Given are $n$ $(n > 2)$ points on the plane such that no three of them are collinear. In how many ways this set of points can be divided into two non-empty subsets with non-intersecting convex envelops?
Problem
Source: Sharygin Geometry Olympiad 2012 - Problem 24
Tags: combinatorial geometry, geometry unsolved, geometry
oneplusone
02.05.2012 10:03
It suffices to show the number of ways to divide the points into 2 non-empty parts such that they can be separated by a line. Now for any such division, consider a separating line. We pretend all the points are pins and the line is a very long stick. Now tilt the stick anti-clockwise as much as possible until it is blocked by 2 pins and cannot be tilted anymore. We call the 2 pins blocking points for every division. We note that for every 2 blocking points, we can find a unique division and for every division, we can find 2 unique blocking points. So the number of divisions is the number of pairs of blocking points which is $\frac{n(n-1)}{2}$.

══════════════════════════════

* **INSTRUCTION A**:
Extract everything in the entries from their first line down to the line containing "Looking at the", and leave out the pictures.
The olympiad thread and the entries after it come from separate, unrelated sources.

* **DATASET EXTRACT**:
══════════════════════════════

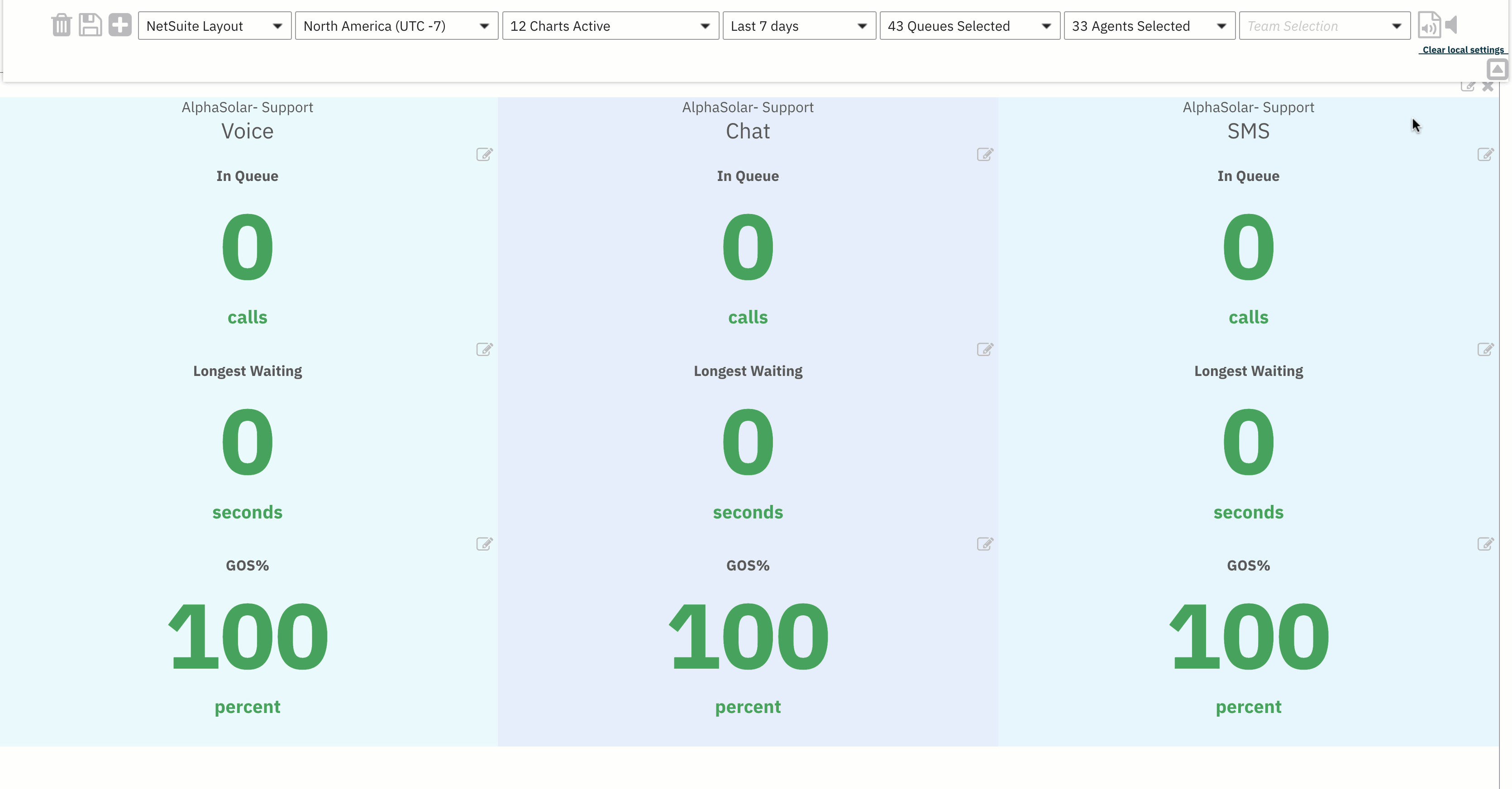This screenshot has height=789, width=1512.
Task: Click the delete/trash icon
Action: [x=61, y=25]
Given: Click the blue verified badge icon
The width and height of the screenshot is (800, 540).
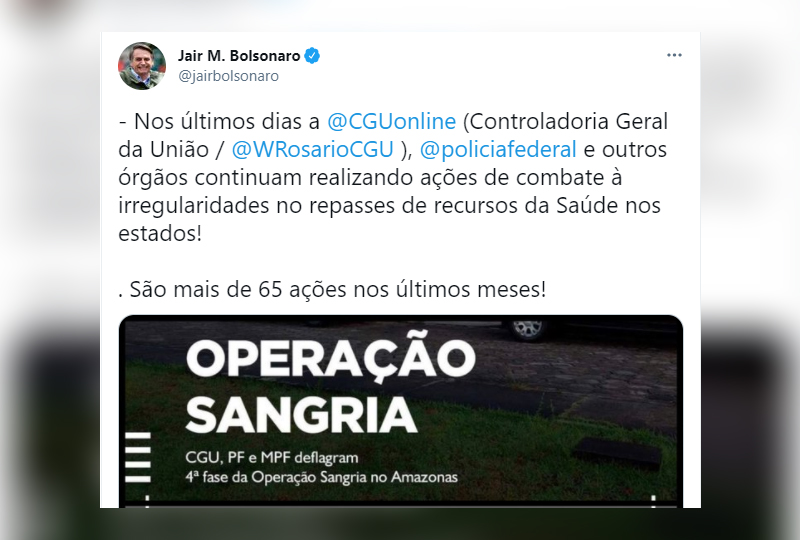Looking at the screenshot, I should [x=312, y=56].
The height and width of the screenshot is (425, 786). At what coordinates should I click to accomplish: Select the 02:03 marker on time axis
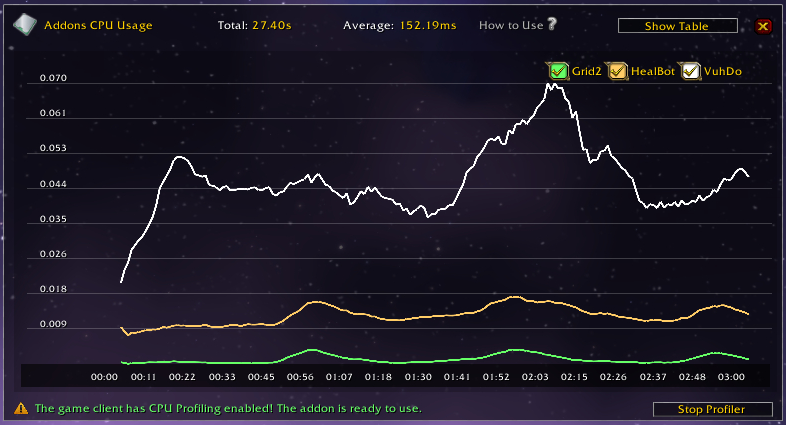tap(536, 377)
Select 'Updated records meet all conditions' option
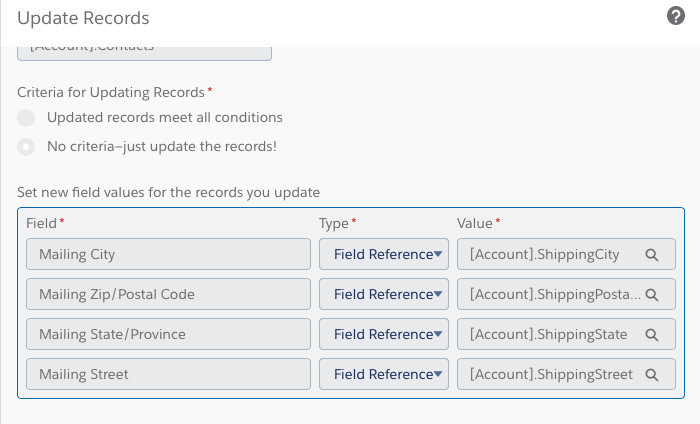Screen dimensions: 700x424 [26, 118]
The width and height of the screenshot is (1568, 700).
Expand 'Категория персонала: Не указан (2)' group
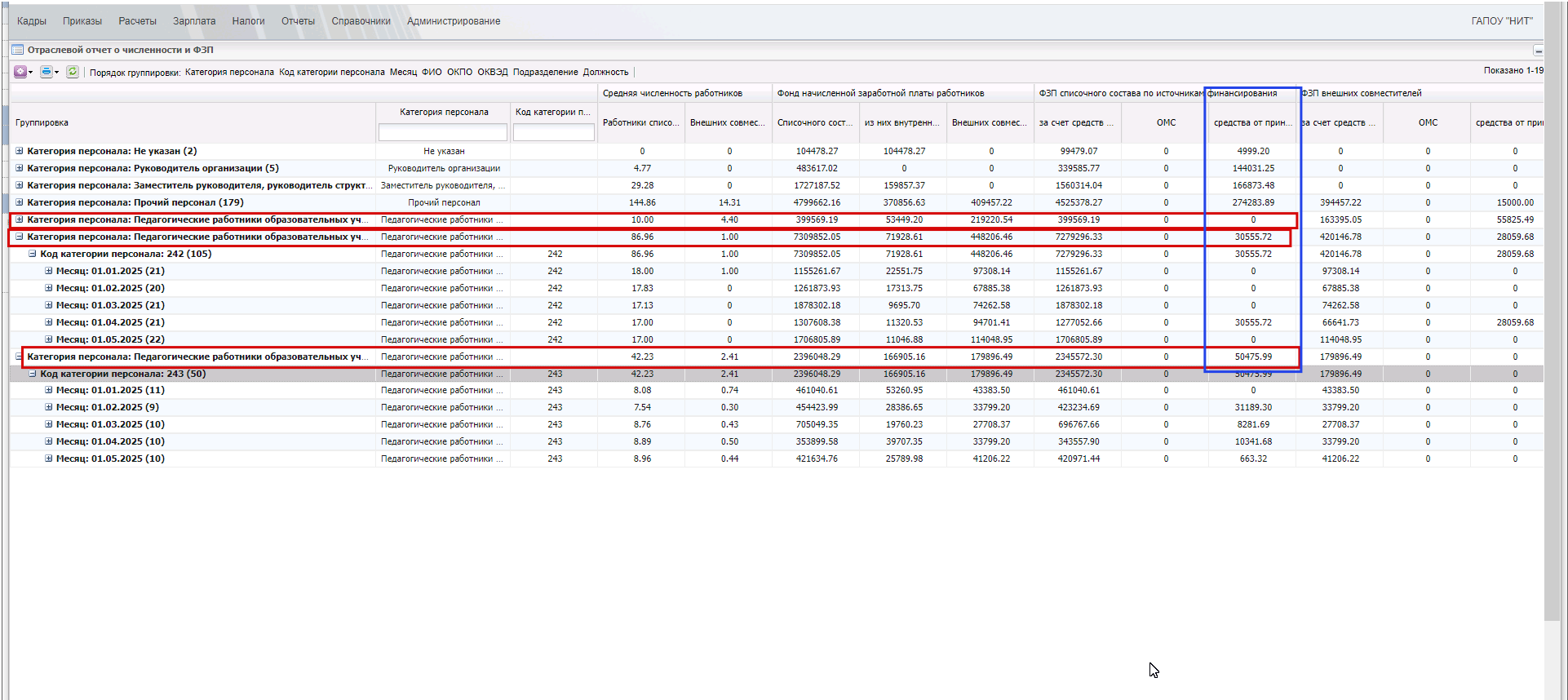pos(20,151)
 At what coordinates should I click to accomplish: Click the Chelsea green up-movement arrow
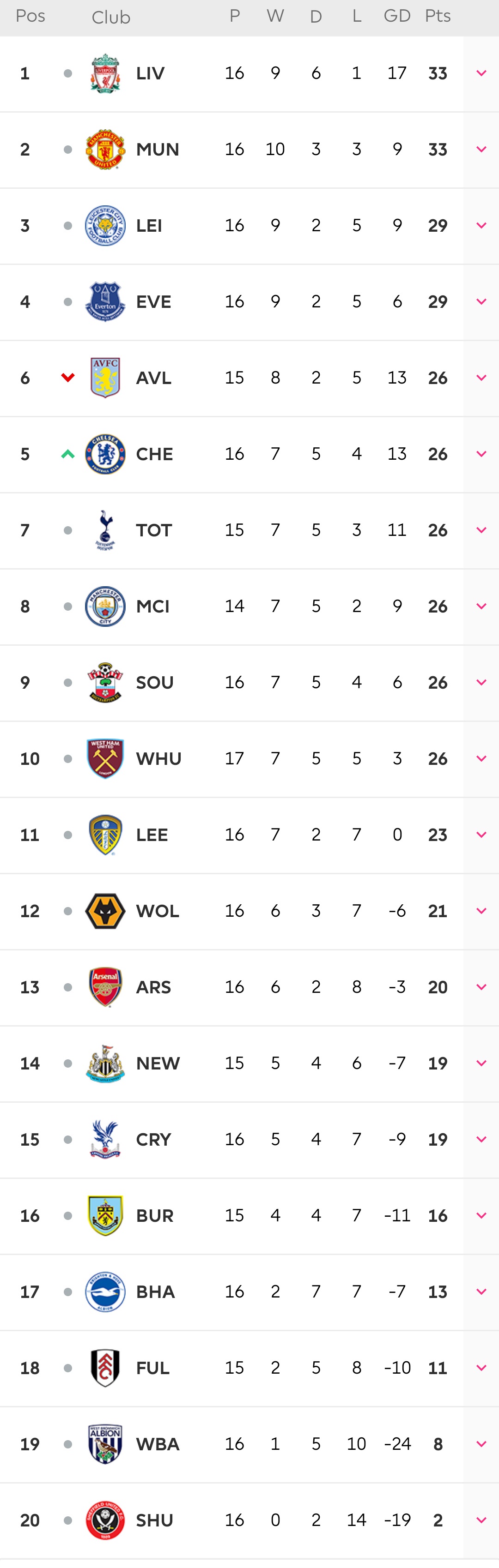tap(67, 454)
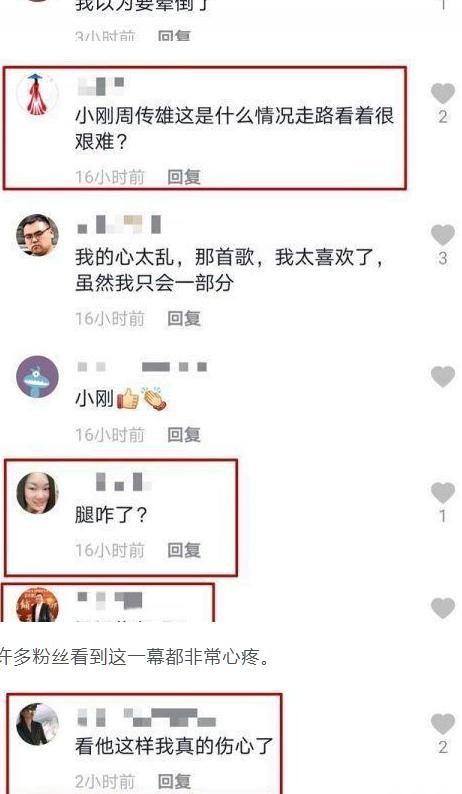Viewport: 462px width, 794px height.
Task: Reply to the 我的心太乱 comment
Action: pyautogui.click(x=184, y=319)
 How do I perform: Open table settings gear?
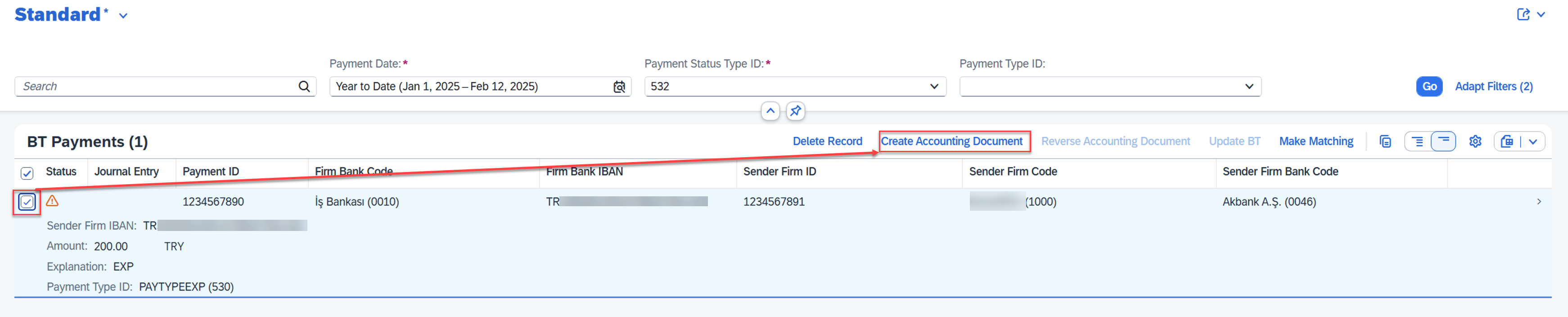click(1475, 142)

══════════════════════════════

* **INSTRUCTION B**:
According to the olympiad thread, which competition and problem number does the problem come from?

* **FULL OUTPUT A**:
This screenshot has height=789, width=1512.
Task: Click the delete/trash icon
Action: [x=61, y=25]
Given: Click the blue verified badge icon
The width and height of the screenshot is (800, 540).
Looking at the screenshot, I should [x=312, y=56].

* **FULL OUTPUT B**:
Sharygin Geometry Olympiad 2012, Problem 24.